SardiStance

stance detection in Italian tweets sardistance@evalita 2020

SardiStance is the first shared task regarding Stance Detection in Italian tweets. We have collected tweets written in Italian about the Sardines movement, and we invite at automatically detecting their stance.

The task will be organized within EVALITA 2020, the 7th Evaluation Campaign of Natural Language Processing and Speech Tools for Italian, which will be held **ONLINE on December 16th and 17th, 2020** in Bologna, Italy, co-located with CLiC-it 2020, from November 30th, 2020 until December 3rd, 2020.

Organizers

Mirko Lai1

Alessandra T. Cignarella1,2

Cristina Bosco1

Viviana Patti1

Paolo Rosso2

1. Dipartimento di Informatica, Università degli Studi di Torino, Italy

2. PRHLT Research Center, Universitat Politècnica de València, Spain

Credits

Sergio Rabellino

ICT Staff, Dipartimento di Informatica, Università degli Studi di Torino, Italy


Introduction and Motivation

Recently, a special interest in the task of monitoring people's stance towards particular targets has grown; thus leading to the creation of a novel area of investigation named Stance Detection (SD). Research on this topic has an impact on different aspects such as public administration, policy-making, marketing strategies and security. In fact, through the constant monitoring of people's opinion, desires, complaints and beliefs on political agenda or public services, administrators could better meet population's needs. For example, a practical application of SD could improve the automatic identification of people's extremist tendencies or understand and prevent citizens' dissatisfaction and frustration.

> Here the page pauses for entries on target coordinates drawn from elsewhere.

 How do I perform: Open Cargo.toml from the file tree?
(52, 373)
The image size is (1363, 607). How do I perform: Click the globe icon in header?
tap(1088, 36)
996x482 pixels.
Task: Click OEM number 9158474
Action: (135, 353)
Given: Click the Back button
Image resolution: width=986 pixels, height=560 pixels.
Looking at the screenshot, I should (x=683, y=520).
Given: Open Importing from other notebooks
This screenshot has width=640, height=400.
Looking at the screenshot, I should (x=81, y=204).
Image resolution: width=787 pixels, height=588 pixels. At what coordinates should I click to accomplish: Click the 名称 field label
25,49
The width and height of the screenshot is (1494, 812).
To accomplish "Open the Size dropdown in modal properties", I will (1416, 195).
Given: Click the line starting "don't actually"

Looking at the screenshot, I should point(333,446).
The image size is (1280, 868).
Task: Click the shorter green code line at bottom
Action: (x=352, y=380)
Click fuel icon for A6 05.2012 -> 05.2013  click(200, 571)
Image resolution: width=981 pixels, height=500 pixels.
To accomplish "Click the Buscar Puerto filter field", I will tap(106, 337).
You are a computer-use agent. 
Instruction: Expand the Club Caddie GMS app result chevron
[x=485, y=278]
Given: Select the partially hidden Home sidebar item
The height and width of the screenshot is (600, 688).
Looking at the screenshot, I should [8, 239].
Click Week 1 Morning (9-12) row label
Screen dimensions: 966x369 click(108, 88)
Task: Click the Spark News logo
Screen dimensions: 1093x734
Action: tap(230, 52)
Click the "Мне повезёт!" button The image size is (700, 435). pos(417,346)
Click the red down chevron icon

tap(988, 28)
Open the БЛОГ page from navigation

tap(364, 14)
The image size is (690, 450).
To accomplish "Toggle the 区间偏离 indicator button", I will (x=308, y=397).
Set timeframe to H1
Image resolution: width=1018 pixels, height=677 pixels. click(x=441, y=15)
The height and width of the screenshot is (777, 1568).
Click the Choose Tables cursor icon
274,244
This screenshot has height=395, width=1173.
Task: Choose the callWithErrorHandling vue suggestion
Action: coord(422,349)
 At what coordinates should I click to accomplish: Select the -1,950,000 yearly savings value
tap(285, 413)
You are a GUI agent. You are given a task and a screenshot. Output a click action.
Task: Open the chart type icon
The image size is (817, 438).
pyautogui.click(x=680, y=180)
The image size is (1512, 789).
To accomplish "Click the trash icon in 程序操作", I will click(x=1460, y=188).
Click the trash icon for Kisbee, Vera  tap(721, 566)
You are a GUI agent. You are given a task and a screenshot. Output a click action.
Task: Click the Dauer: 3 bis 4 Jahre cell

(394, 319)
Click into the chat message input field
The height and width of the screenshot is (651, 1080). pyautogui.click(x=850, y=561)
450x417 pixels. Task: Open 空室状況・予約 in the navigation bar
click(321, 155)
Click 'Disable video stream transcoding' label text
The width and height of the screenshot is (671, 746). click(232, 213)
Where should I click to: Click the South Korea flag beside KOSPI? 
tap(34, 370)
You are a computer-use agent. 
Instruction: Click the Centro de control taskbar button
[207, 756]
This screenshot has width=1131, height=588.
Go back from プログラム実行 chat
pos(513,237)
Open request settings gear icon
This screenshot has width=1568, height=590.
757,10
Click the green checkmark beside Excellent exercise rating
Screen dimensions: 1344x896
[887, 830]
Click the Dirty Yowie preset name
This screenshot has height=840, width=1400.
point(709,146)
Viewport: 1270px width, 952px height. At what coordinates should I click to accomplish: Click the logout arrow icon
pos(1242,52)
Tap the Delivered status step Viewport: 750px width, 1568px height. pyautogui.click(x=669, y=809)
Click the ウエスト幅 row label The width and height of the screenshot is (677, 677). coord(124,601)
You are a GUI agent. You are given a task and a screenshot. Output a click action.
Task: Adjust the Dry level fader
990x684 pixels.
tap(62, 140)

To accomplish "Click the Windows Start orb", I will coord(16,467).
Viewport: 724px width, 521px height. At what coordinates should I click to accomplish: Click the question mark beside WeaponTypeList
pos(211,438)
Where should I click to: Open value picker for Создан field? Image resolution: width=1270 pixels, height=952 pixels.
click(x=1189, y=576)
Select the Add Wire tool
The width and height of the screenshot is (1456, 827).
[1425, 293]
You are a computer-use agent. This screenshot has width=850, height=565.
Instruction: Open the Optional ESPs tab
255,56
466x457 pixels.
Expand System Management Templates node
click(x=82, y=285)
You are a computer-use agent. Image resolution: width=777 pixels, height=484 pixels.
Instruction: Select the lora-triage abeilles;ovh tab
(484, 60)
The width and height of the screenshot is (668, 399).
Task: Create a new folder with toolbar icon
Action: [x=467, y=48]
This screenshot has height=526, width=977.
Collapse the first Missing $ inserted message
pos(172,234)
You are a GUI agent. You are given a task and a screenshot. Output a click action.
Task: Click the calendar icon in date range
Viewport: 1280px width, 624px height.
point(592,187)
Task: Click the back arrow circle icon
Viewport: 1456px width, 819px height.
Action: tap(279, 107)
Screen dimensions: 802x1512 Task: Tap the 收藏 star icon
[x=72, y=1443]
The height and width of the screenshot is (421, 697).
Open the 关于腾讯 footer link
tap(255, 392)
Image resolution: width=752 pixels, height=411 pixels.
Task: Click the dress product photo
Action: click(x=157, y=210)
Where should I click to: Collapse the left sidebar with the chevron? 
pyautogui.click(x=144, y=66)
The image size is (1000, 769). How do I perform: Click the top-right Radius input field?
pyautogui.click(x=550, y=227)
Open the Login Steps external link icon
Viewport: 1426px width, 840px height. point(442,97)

Stance Detection (target-specific stance classification) is the task of automatically determining whether the author of a text is in favor, against, whether neither inference is likely or neutral/none towards a given target. The first shared task on SD was indeed held for English at SemEval in 2016, i.e. Task 6 "Detecting Stance in Tweets" (Mohammad et al., 2016). It consisted in detecting the orientation in favor or against six different targets of interest: "Hillary Clinton", "Feminist Movement", "Legalization of Abortion", "Atheism", "Donald Trump", and "Climate Change is a Real Concern". A more recent evaluation for SD systems was proposed at IberEval 2017 for both Catalan and Spanish (Taulé et al., 2017) where the target was only one, i.e. "Independence of Catalonia". The same organizers, proposed a similar shared task the following year at the evaluation campaign IberEval 2018 regarding the target "Catalan first of October Referendum" (Taulé et al., 2018) and encouraging Stance Detection with multimodal approaches.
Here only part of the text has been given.